Escolha uma forma de enxergar a realidade

“São inúmeras as narrativas do mundo”. Esta frase, atribuida ao filósofo francês Roland Barthes, nos faz lembrar da fragilidade do termo “realidade”. Aliás, podemos combiná-la com outra, também comum nas salas de aula dos cursos de comunicação, de aparição consagrada nos arquivos ppt do autor desconhecido e incerto: “beauty is in the eyes of the beholder”. A beleza de algo, a falta dela ou sei lá como desejarmos classificar, está nos olhos de quem vê. Uma combinação fluida de olhares, engedrada por meio de variáveis relacionadas a valores subjetivos e apresentadas pelas linguagens que compreendemos (gestos, escrita, imagem, som…), compõe uma meia dúzia de três ou quatro ideias que podemos batizar, grosso modo, formas complexas da representação do que consideramos, eu, você e a sociedade, realidade.

Entendeu? Não? Quer que eu desenhe?

Basicamente, é possível enxergar a realidade por meio de muitas lentes. Uma das mais interessantes (e antigas) é a que nos revelam mitos. Histórias como as contadas numa Grécia em que deuses e semideuses não se preocupavam exatamente com a relação entre calote e a existência do Euro. Cuidado para não confundir mitologias com outra forma de percebermos o mundo pautada pela sabedoria do povo: o senso comum. Aquele negócio que, como lembra Duncan Watts, torna possível a coexistência de “o que os olhos não veem o coração não sente” e “longe dos olhos perto do coração”, entre outras justificativas que costumamos acionar para preencher lacunas quando a situação parece incompreensível.

Há outro tipo de explicação baseada em histórias fabulosas para explicar questões sem respostas: religião. O que muda em relação a mitologias ou senso comum é o tamanho da crença, proporcional ao conforto emocional (e algumas limitações) que ela pode trazer. Uma frase do pesquisador norte-americano Joseph Campbell explica tudo (e um pouco mais) de um jeito simples: “mitologia é o nome que damos às religiões dos outros”.

Algumas destas se apresentam como “o caminho da verdade”, um negócio que dá para desconfiar. A que nos vende “nada mais que a verdade”, no entanto, o jornalismo – ainda que esta categoria possa abusar nas crendices na tentativa de mergulhar na realidade. Quando associamos o termo “verdade” a teorias construídas por métodos rigorosos, temos a ciência. Não deixa de ser humana como as outras representações, e até por isso “se parece primitiva e infantil – e, no entanto, é a coisa mais preciosa que temos”, como dizia Albert Einstein. Todas estas manifestações mexem com os nossos sentidos – e aqui cabe a forma de representar o mundo cuja intenção primeira é exatamente o estímulo dos nossos neurônios: a arte.

# Itens exibidos:
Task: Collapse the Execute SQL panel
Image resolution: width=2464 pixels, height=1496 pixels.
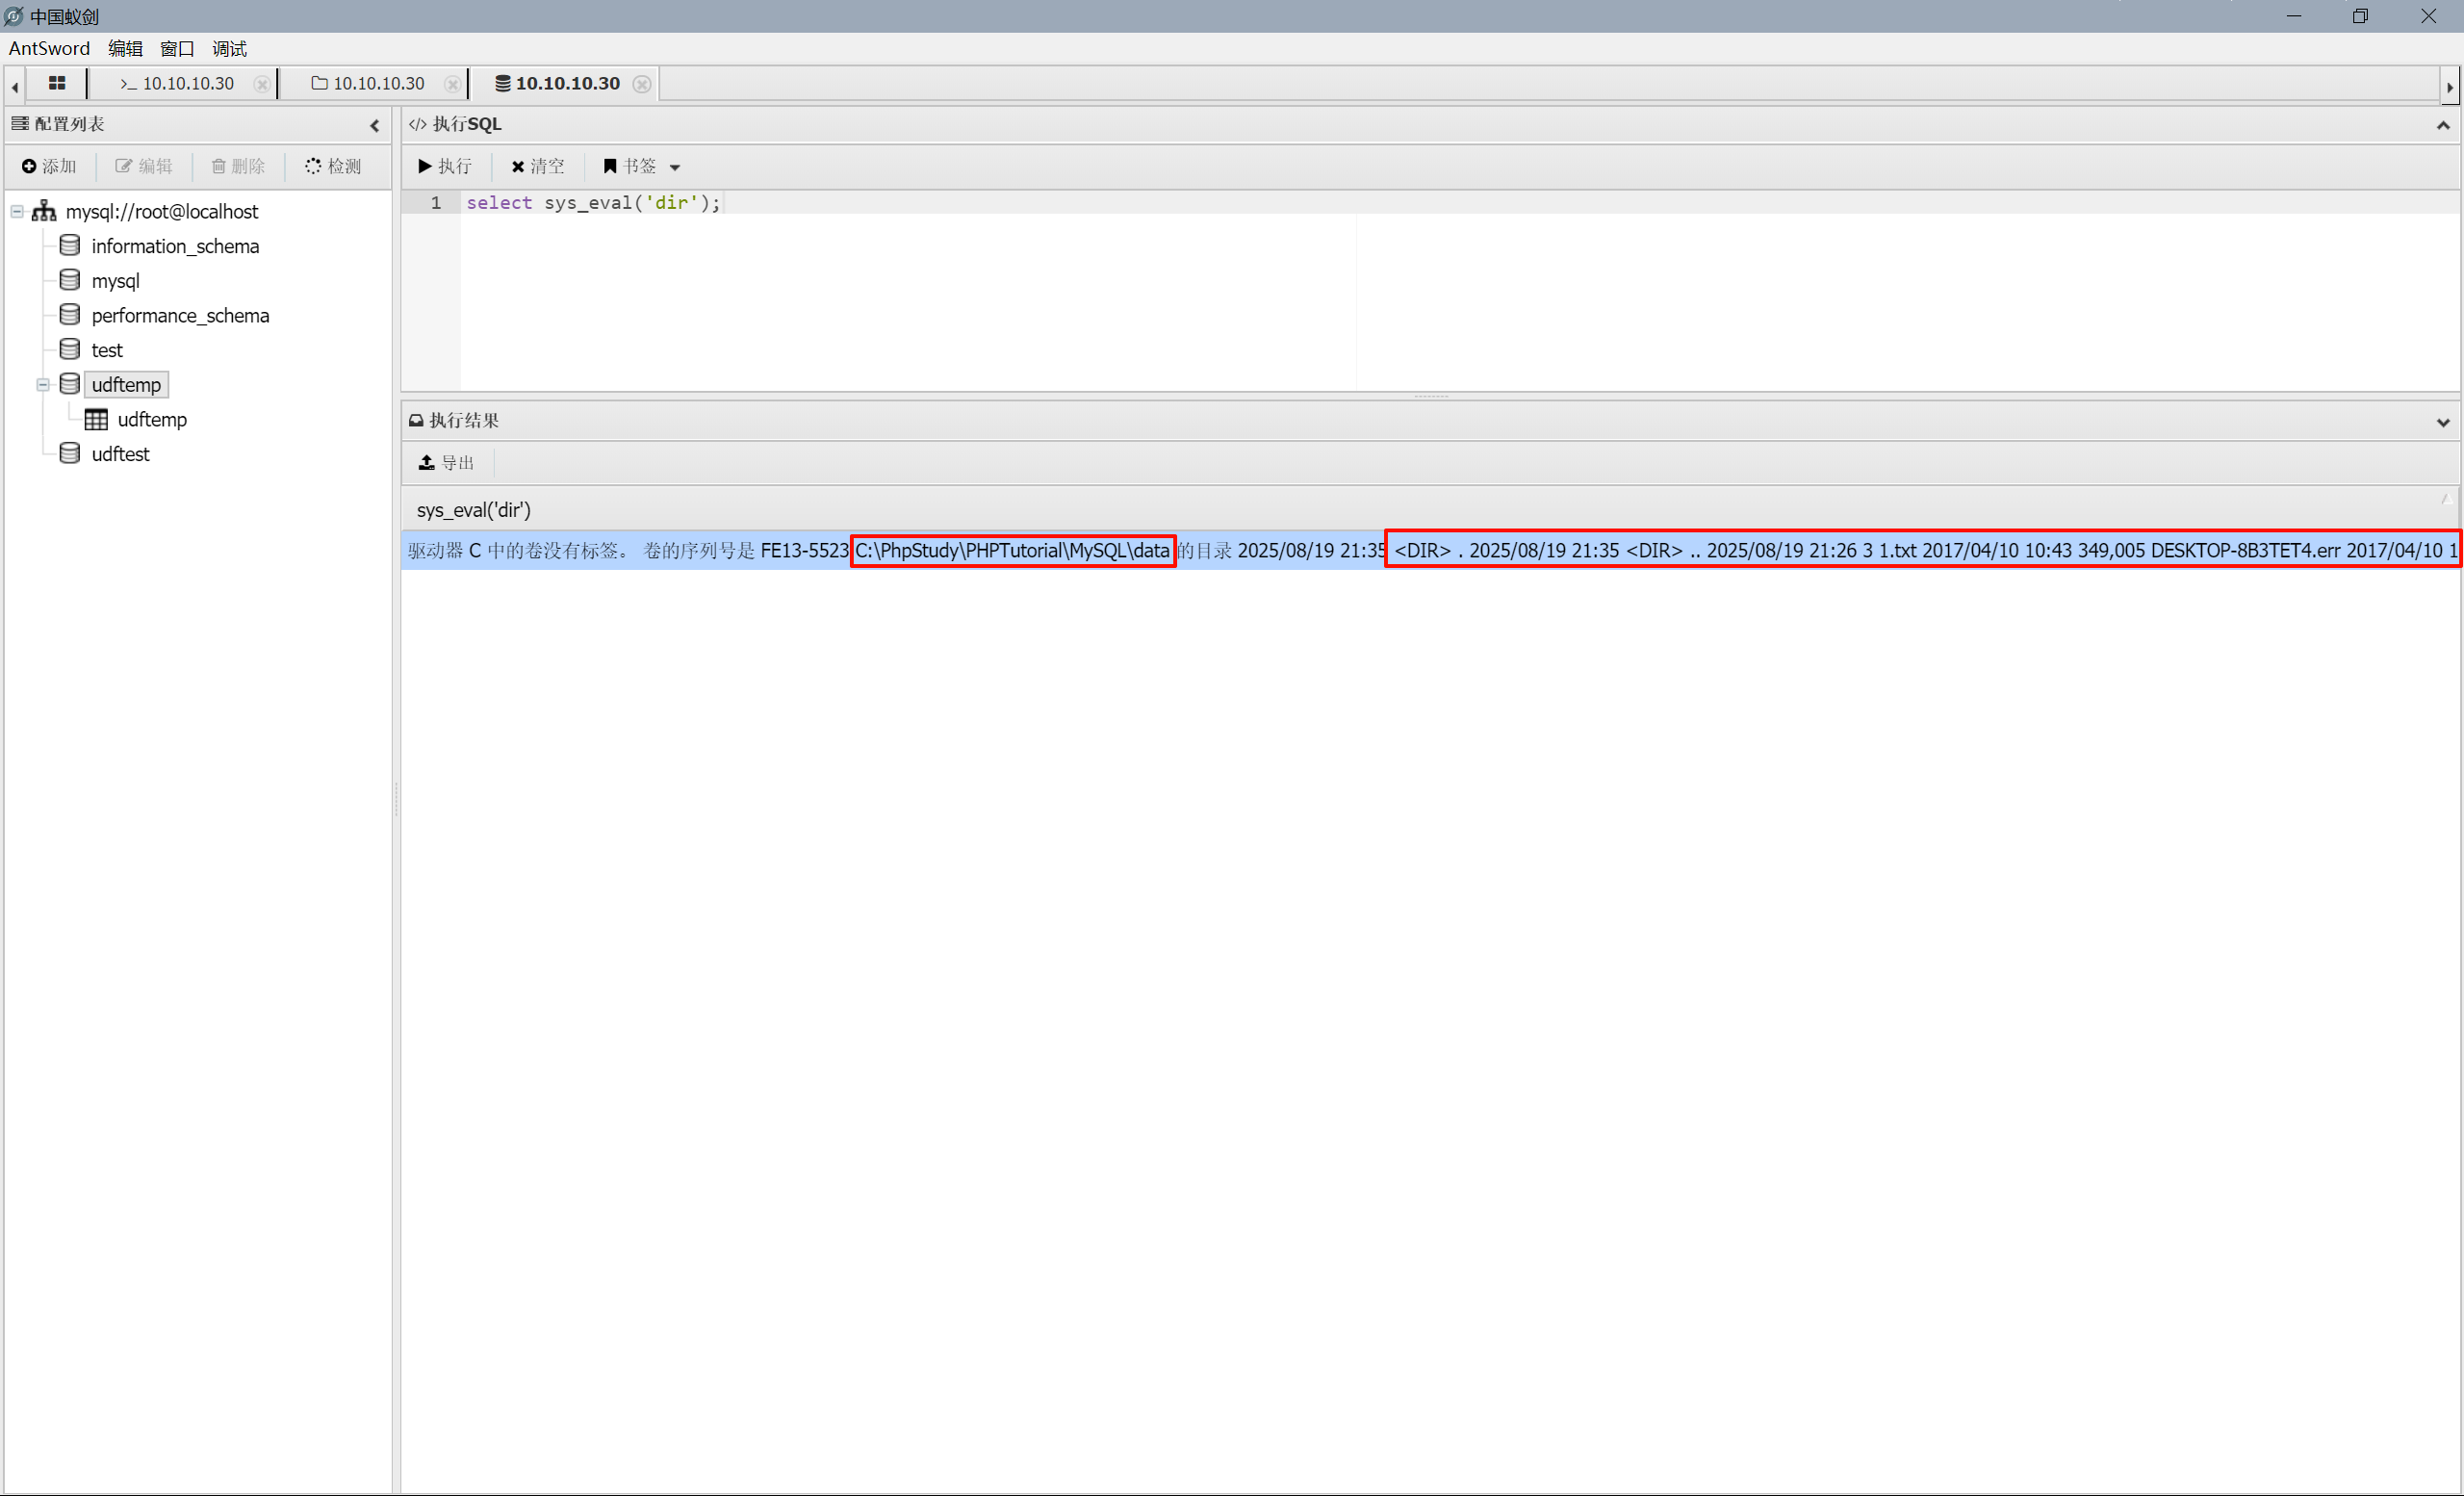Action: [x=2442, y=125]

* * *

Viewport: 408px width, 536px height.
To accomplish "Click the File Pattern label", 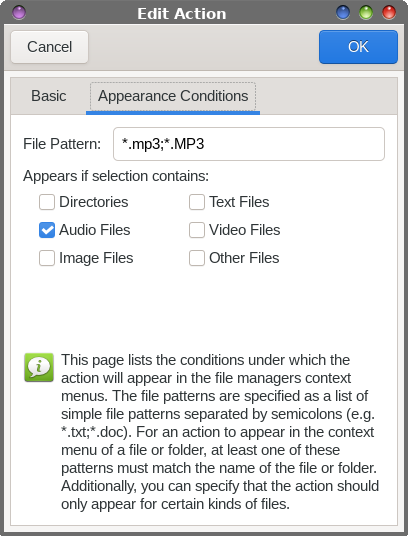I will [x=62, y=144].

* * *

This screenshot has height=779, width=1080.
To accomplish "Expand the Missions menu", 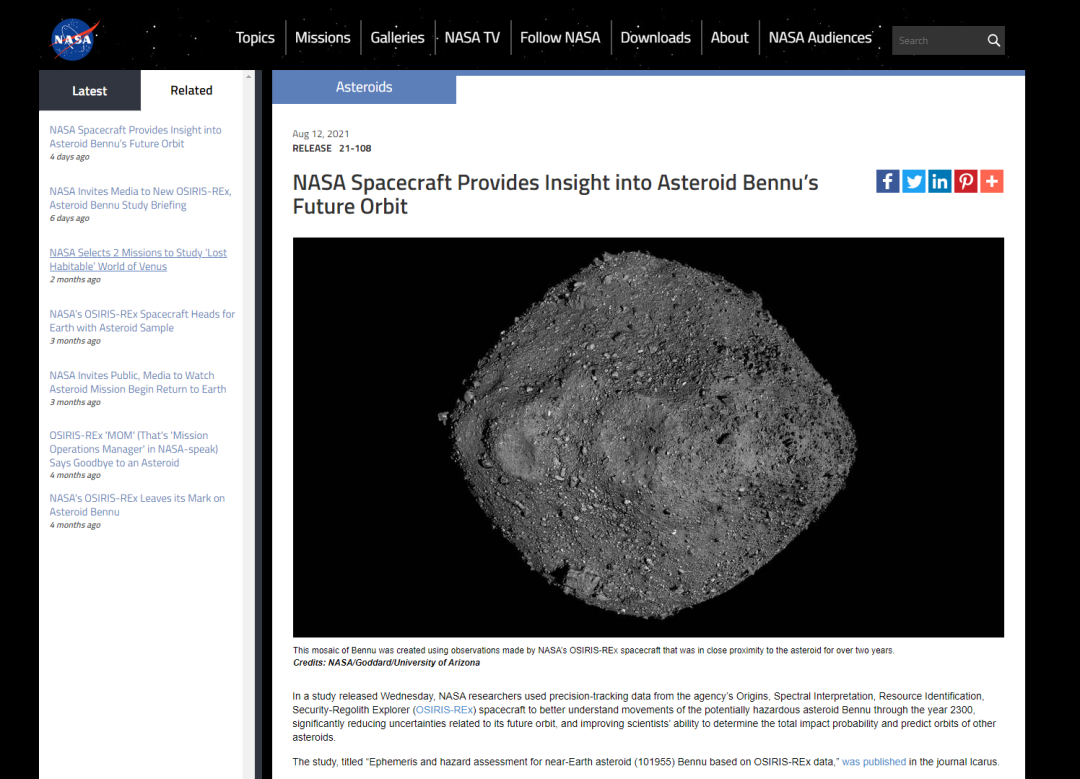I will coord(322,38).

# Tarefas escritas:
- a) No trecho, a quem é atribuída a frase “São inúmeras as narrativas do mundo”?
- b) Transcreva do trecho tudo o que vai desde “Basicamente, é possível” até “situação parece incompreensível.”.

# Lista de respostas:
- a) Ao filósofo francês Roland Barthes.

- b)
Basicamente, é possível enxergar a realidade por meio de muitas lentes. Uma das mais interessantes (e antigas) é a que nos revelam mitos. Histórias como as contadas numa Grécia em que deuses e semideuses não se preocupavam exatamente com a relação entre calote e a existência do Euro. Cuidado para não confundir mitologias com outra forma de percebermos o mundo pautada pela sabedoria do povo: o senso comum. Aquele negócio que, como lembra Duncan Watts, torna possível a coexistência de “o que os olhos não veem o coração não sente” e “longe dos olhos perto do coração”, entre outras justificativas que costumamos acionar para preencher lacunas quando a situação parece incompreensível.